Reliance collaboration with Google’s smartphone faces supply chain setback

Billionaire Mukesh Ambani’s blueprint to surmount the Indian market with a locally assembled Google-powered smartphone is suffering a backfall, due to the disruptions in the supply chain and rising component prices which are stifling production volumes. The co-branded phone is dated to launch on June 24 at a company shareholder meeting, which will be followed by an official debut in the months of August or September.

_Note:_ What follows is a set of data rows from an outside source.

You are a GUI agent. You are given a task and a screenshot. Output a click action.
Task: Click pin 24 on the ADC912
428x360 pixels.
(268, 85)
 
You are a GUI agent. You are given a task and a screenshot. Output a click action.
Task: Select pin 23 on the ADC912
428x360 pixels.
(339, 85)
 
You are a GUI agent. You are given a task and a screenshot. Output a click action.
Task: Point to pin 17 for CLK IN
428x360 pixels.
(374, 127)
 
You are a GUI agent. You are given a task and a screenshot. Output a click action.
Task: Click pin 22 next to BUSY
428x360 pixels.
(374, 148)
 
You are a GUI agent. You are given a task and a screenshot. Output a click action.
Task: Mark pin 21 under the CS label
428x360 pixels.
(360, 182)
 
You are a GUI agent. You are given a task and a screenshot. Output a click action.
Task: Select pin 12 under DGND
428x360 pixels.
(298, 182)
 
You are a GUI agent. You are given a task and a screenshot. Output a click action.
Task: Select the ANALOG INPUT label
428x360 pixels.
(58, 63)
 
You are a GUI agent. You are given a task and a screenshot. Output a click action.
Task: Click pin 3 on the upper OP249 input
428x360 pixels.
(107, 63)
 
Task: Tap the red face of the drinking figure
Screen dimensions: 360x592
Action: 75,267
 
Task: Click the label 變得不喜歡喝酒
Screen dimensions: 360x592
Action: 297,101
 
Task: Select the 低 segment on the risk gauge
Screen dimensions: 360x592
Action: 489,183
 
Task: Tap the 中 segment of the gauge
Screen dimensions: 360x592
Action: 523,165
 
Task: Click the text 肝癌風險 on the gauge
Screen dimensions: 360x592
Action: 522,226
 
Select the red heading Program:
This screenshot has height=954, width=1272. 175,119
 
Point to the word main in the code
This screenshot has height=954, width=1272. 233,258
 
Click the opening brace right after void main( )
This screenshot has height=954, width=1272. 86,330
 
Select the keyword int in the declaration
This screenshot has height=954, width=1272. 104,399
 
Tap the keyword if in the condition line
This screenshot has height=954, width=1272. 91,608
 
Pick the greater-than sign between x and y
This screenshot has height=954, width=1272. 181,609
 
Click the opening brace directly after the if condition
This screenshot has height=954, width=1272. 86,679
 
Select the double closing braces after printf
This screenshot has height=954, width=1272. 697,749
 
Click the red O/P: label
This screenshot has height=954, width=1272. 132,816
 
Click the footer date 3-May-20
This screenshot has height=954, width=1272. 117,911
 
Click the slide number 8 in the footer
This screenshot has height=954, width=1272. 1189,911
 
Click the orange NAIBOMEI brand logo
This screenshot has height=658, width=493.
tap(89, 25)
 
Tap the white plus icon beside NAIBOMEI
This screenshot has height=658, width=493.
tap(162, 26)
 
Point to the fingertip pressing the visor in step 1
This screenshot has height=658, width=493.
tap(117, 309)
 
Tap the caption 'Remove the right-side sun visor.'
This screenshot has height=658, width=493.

The original plan of Ambani’s Reliance Industries Ltd. was to make sales in the hundreds of millions in the preliminary years for the inexpensive device. This plan was then squashed as now they are looking forward to a small fraction of that at launch. Even the slightest delay in the launch would be a significant setback for Reliance and its manufacturing partners in India.

Ambani aims to transform the world’s fastest-growing smartphone market in the same way he did for wireless services, but with competitive pricing.

The engineers of Reliance and Google have consolidated manpower to make a device for the technology-hungry but a price-sensitive country with an abundance of internet users who are expected to be over 900 million by 2025. They have devised a hardware design and a version of the Android operating system. This technology can deliver a high-end experience without expensive materials.

Ambani has allured more than $20 billion in investments from U.S. tech giants like Facebook Inc., Google, and Qualcomm Inc. to reinforce his presence in the technology sector. In addition to the new smartphone, he is anticipated to make an announcement this month regarding the collaborations with Qualcomm and Facebook’s WhatsApp on 5G and e-commerce.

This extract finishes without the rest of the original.